►
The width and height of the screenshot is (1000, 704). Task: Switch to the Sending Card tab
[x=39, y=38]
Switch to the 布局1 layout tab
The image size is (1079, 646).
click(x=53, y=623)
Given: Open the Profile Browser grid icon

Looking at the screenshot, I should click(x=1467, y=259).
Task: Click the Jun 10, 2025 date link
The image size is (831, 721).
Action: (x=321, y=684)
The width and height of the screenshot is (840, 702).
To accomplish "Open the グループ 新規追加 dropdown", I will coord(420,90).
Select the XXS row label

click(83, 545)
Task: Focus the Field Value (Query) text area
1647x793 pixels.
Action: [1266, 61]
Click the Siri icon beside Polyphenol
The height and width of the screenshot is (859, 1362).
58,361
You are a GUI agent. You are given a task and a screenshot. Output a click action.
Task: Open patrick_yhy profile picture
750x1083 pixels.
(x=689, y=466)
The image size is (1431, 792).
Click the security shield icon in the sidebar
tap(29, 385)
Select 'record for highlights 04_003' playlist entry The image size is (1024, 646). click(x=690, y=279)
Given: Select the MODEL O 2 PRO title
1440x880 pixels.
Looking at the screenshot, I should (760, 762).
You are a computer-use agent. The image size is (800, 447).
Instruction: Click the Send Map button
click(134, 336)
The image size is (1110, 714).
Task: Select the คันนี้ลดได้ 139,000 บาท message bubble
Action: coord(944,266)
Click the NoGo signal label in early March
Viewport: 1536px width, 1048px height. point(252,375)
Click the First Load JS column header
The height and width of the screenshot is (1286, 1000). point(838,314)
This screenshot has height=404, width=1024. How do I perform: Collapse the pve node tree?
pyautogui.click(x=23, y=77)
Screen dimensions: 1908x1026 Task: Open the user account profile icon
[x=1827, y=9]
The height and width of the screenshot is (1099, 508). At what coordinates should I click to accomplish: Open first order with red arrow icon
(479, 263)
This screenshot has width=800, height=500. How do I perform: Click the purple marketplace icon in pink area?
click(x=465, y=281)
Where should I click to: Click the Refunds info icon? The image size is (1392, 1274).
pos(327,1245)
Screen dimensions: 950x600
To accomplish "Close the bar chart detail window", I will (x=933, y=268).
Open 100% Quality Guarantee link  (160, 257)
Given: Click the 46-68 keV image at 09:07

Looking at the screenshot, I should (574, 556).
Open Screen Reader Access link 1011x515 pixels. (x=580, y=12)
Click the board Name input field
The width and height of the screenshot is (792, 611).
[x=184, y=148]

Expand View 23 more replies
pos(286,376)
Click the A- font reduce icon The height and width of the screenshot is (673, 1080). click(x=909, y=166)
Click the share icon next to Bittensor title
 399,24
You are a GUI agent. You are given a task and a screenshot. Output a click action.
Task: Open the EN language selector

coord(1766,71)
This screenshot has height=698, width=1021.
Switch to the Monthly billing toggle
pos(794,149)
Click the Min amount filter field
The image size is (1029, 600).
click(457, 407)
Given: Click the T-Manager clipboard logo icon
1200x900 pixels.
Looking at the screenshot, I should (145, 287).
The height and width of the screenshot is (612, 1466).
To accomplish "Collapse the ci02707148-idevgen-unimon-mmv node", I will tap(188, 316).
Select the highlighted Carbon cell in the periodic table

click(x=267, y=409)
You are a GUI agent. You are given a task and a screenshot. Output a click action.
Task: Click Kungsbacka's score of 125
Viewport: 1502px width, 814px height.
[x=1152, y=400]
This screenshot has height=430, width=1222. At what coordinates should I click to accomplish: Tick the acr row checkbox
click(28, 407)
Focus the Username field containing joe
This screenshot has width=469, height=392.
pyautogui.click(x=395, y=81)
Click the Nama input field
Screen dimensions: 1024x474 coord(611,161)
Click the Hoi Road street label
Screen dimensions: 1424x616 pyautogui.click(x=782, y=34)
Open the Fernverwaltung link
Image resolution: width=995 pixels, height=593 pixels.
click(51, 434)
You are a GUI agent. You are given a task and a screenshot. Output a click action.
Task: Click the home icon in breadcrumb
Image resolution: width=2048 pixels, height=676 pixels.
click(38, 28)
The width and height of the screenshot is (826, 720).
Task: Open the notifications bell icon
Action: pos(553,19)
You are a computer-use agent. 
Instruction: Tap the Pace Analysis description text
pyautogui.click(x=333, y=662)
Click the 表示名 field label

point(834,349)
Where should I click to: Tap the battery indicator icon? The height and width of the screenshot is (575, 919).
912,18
◄
_Task directions_
The lines you need are those containing "computer"; find them in the records and copy them.

_Result_
You are a computer-use agent. The image size is (800, 447).
You are a computer-use agent. 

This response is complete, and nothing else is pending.